New legislation working its way through City Council to lower the parking tax from 25 percent to 17 percent would be a detriment to the city and should not become law. 

The legislation is based in part on the idea that lowering this tax rate would benefit parking workers as well as parking garage owners, and has support from councilmembers, parking garage owners, and at least one labor union.

The problem is, this legislation will also increase motor vehicle usage at a time when people should be getting back onto public transit and utilizing active transportation. The cut would also cost the city revenue at the order of roughly $130 million over five years.

We don’t oppose legislation like this lightly. But we feel the need to speak up and note that there are problems this legislation could create in the city, at a time when we’re about to see big, big problems caused by motor vehicles.

First off, at a time when SEPTA has been suffering and bleeding money for more than a year, it is imperative that the city does everything it can to get riders back onto our public transportation system. Promoting motor vehicle parking and encouraging people to come into the city from the suburbs via car, instead of our vast regional rail system, is regressive. So is the idea that tax cuts for parking garage owners will trickle down to the workers (unless explicitly written into the law).

Data extracts ->
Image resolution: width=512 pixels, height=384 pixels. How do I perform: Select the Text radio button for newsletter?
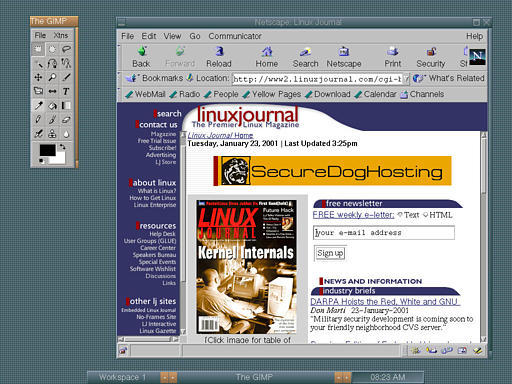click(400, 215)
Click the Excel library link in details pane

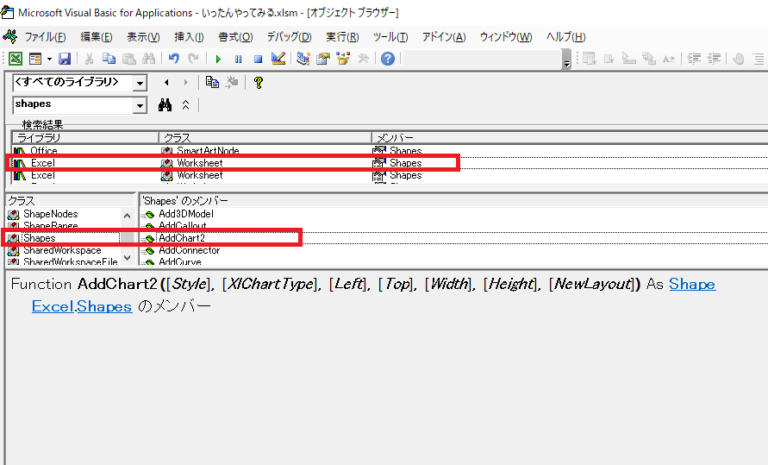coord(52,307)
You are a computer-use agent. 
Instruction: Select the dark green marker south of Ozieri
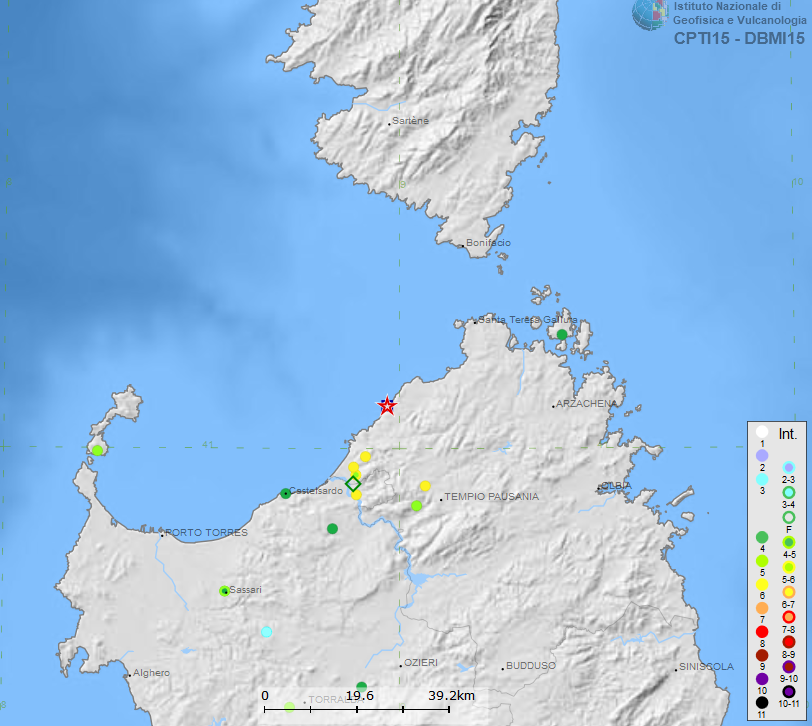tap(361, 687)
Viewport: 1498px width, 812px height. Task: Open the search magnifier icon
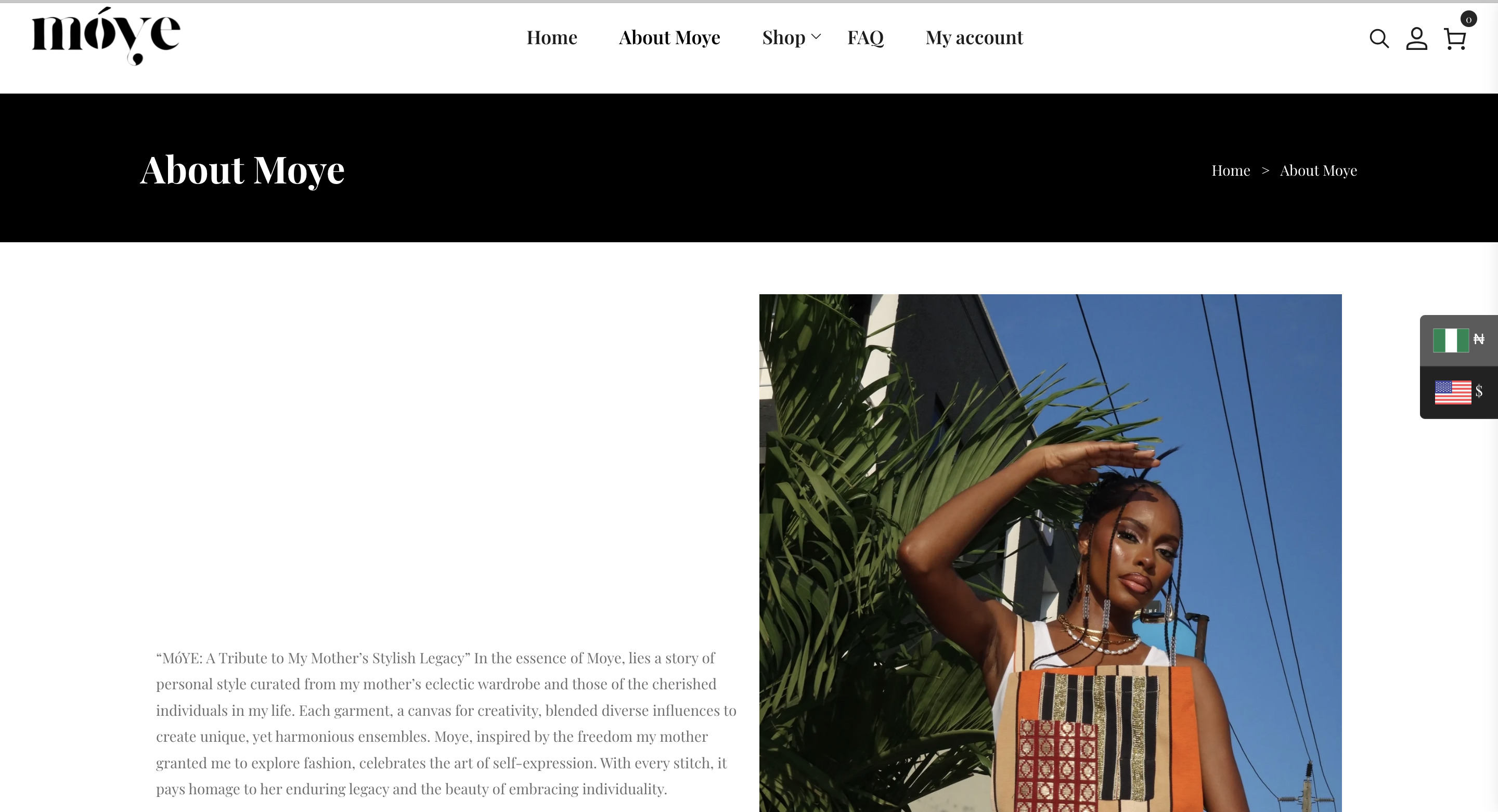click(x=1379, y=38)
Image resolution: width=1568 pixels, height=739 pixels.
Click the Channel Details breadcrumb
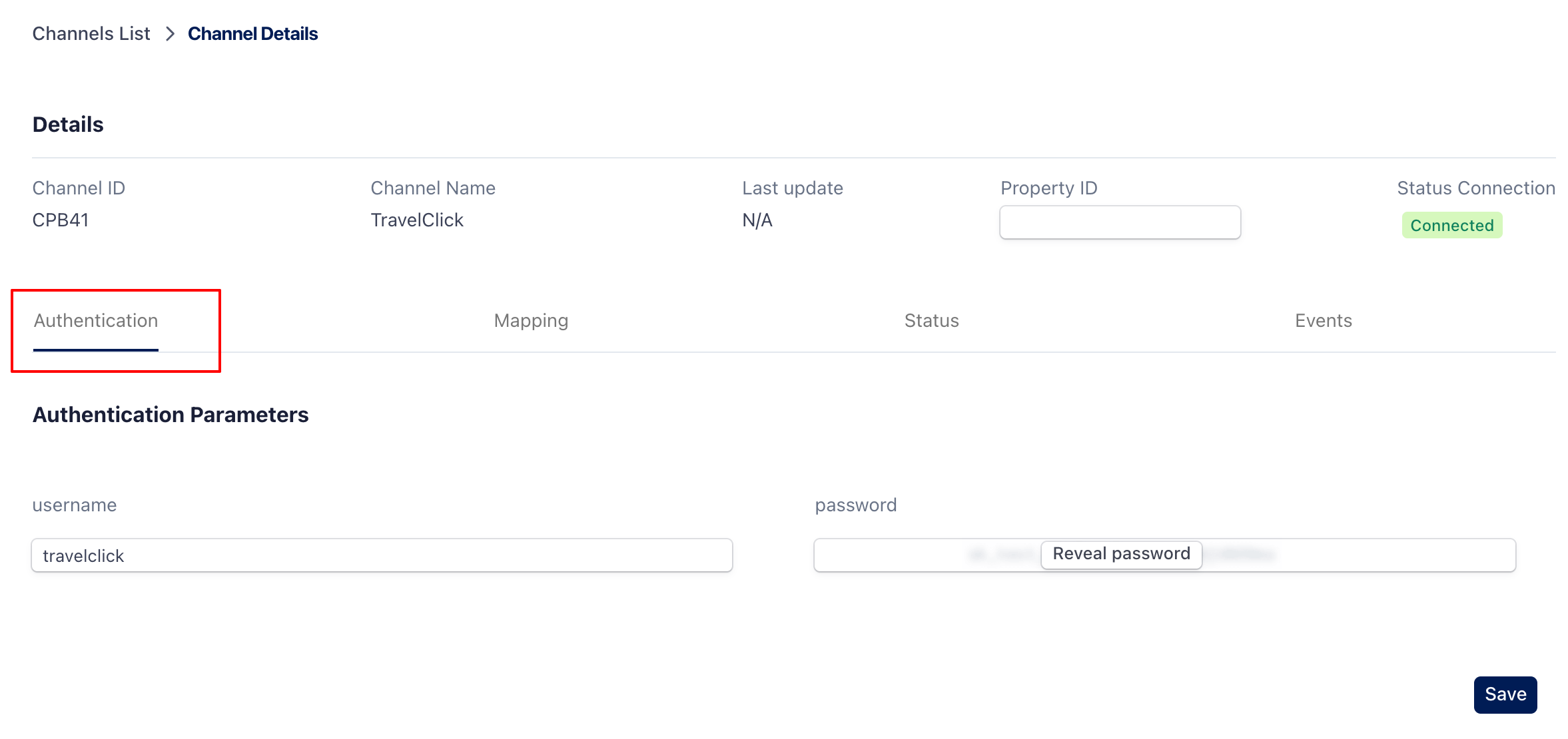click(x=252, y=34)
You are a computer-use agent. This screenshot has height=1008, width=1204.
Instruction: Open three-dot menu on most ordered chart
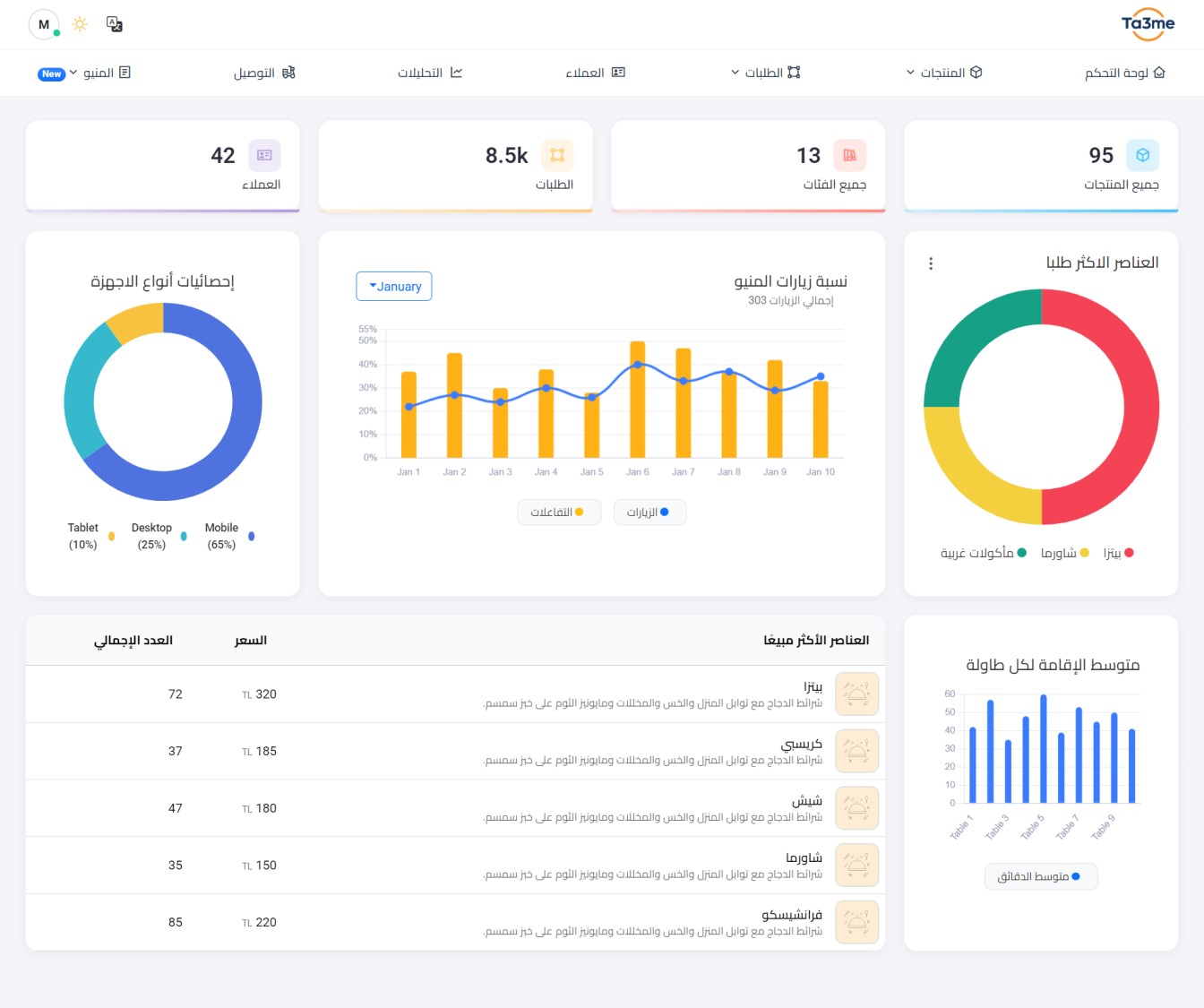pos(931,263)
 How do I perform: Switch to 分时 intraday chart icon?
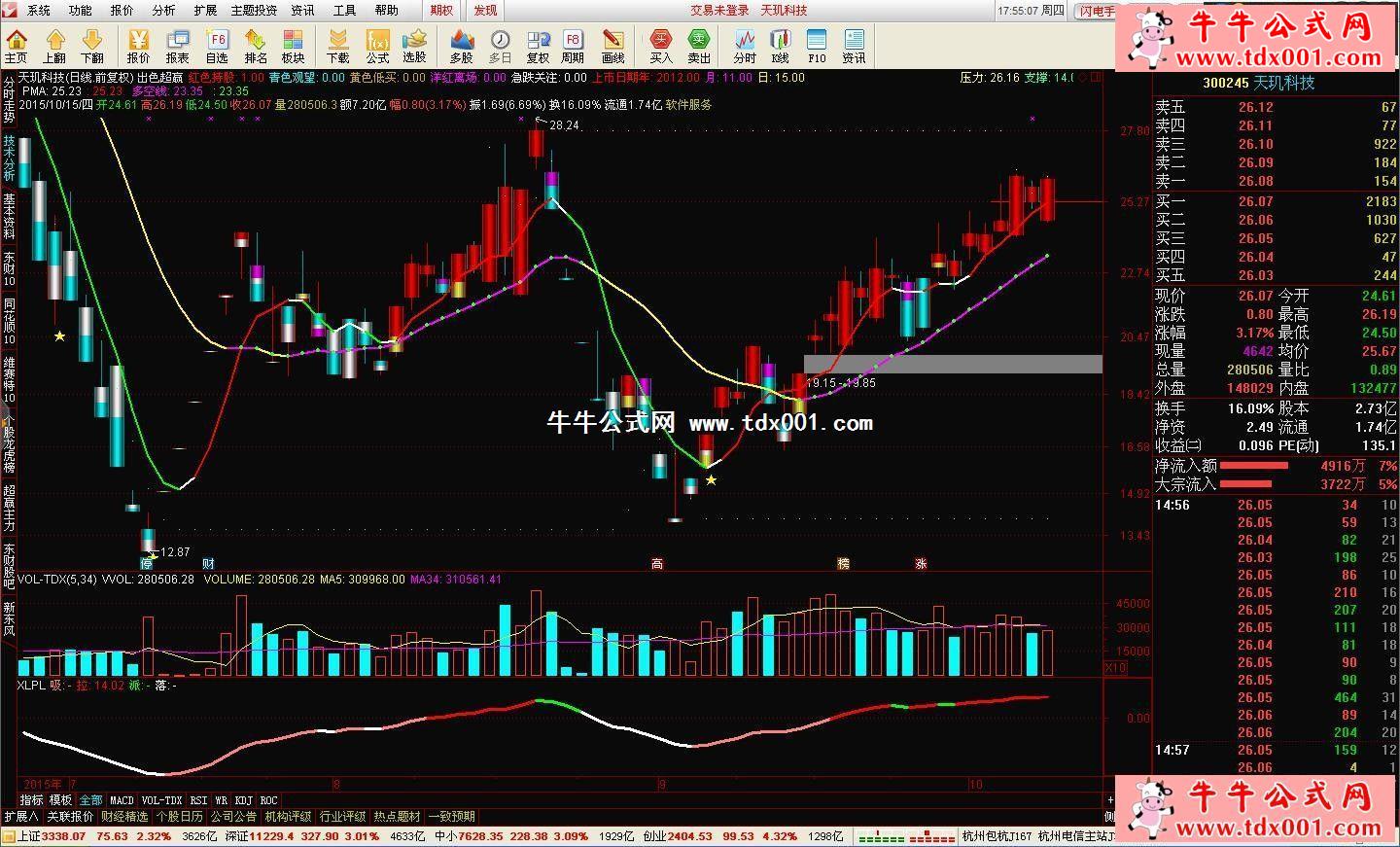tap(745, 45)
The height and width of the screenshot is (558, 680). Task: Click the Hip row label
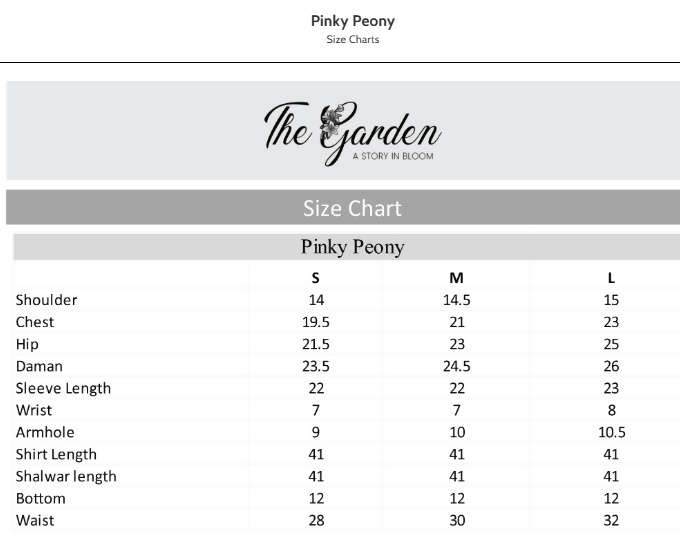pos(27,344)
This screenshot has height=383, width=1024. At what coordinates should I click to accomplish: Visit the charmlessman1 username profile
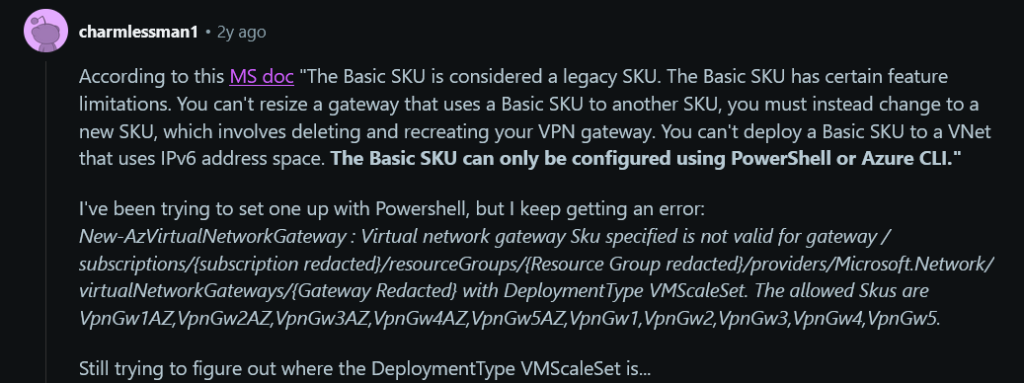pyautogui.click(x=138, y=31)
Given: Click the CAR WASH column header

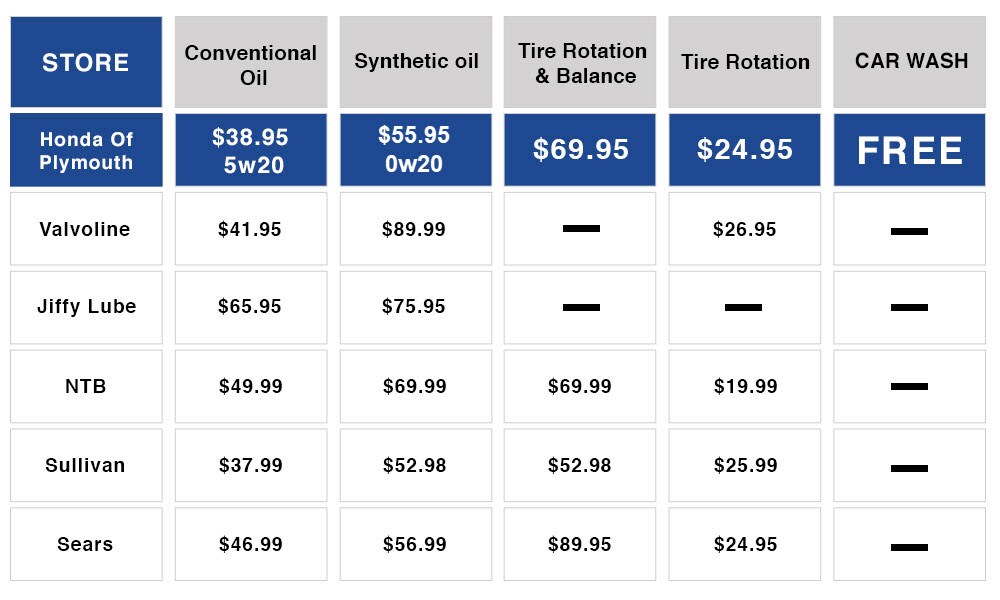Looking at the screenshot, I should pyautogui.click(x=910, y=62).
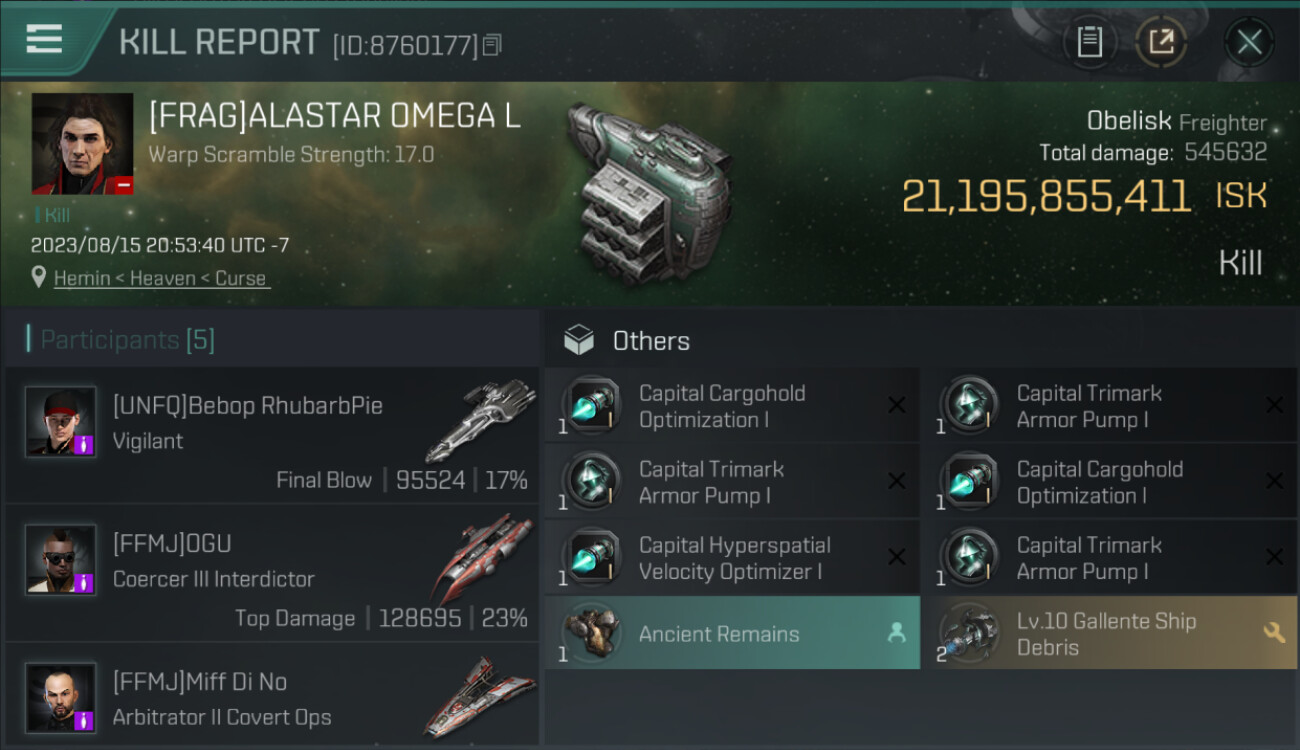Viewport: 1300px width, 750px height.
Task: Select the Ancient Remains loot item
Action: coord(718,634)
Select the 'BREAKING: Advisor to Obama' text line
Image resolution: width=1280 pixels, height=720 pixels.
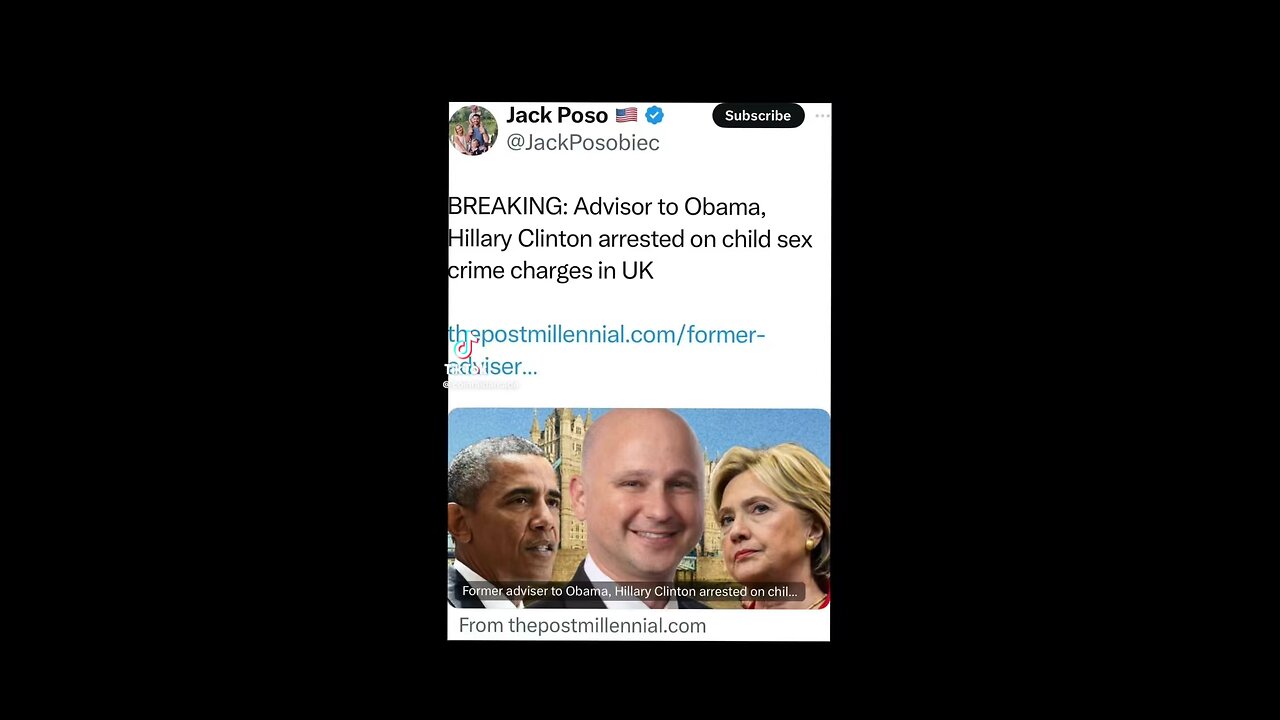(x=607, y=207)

Task instructions ->
In the parking tax editorial:
(a) What rate would the legislation lower the parking tax from, and to what rate?
(b) Roughly how much revenue would the cut cost the city, and over what period?
(c) For how long has SEPTA been suffering and bleeding money?
Answer from the parking tax editorial alone, not from the data.

Response area ->
(a) From 25 percent to 17 percent.
(b) Roughly $130 million over five years.
(c) For more than a year.